The castle breathed slowly tonight. Long and loud and groaning of winter. Of a summer that's long but burned out. From the dungeons you make your way up to the Great Hall. As you walk, whispers follow you closely. They always have, since first year, and the Hat placed you in Gryffindor.
Perhaps even before the sorting ceremony, when the other students saw you get off the train with Regulus Black, as if it was the first time a Potter and a Black had been friends. Perhaps they had been expecting you to get off the train with your brother and the marauders, but you hadn't.
And James always blamed Regulus for that. Regulus, and the rest of Slytherin house with their pureblood mania and backwards way of thinking. You can see him sitting at the edge of Gryffindor table with the other marauders.
You and your own friends, the pantheon, as someone had mockingly called your group once, sit at the end of the Slytherin table. As you make your way over, you can see James glaring at you.
Regulus is waiting by the end of the corridor, already half-swallowed by shadow. He has always worn darkness easily. “You’re late,” he murmurs, voice smooth as polished obsidian. “I was starting to think your brother dragged you back to Gryffindor Tower for moral reconstruction.”
Before you can reply, you hear a too-familiar voice echo down the hallway.
“Oi!
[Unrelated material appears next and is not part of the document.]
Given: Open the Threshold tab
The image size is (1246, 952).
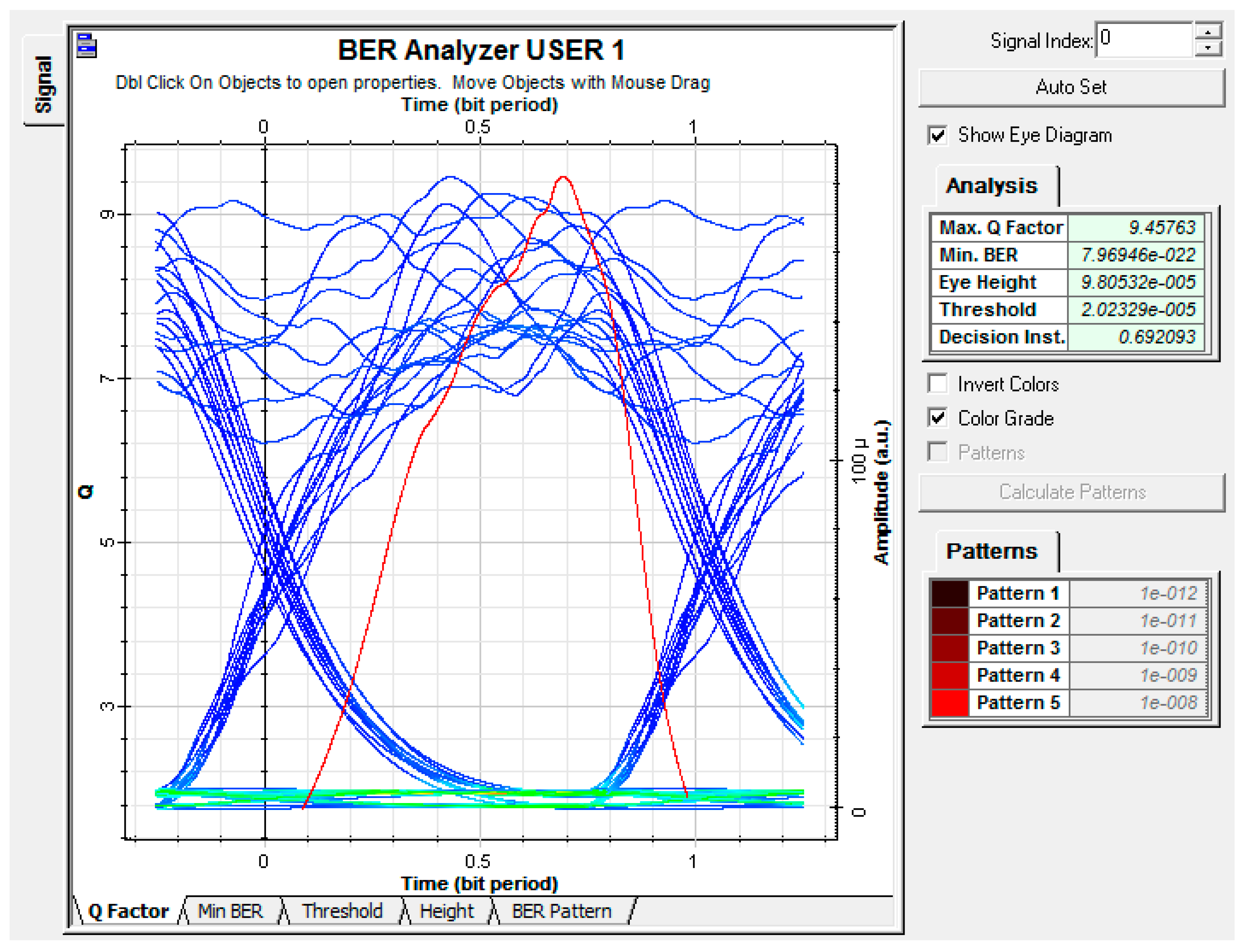Looking at the screenshot, I should (342, 911).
There you are!”
James appears like a storm—hair wild, eyes blazing, fury so bright it almost lights the corridor more than the torches do. He stops several feet away, chest heaving as if he’s run all the way from the Tower.
Of course he has.
He stares at you first—your robes, your unusually grave posture, your necklace tucked half beneath your collar—then his gaze snaps to Regulus with the violence of an unsheathed sword.
Regulus groans softly, rolling his eyes heavenward. “Potter,” he says, the name a quiet curse. “Aren’t you due for another detention? I hear McGonagall is collecting them like stamps.”
James ignores him.
“What are you doing with her?” he snaps. “Haven’t you spent enough of the summer poisoning her head with Black family filth?”
Regulus laughs, low and sharp. “Poisoning? Oh, James. She is far more venomous than I am. I simply help her sharpen her fangs.”
You feel his hand brush your back—light, guiding, deliberate. A warning. Or a claim. You’re not even sure anymore.
James’s jaw clenches so hard you hear it crack.
“You think this is funny, don’t you?” he says, voice shaking. “You think it’s a game? All of you—your house, your family, your bloody—” He stops, eyes narrowing as something else catches his attention - a diamond necklace glittering against your skin. “What’s that you're wearing?"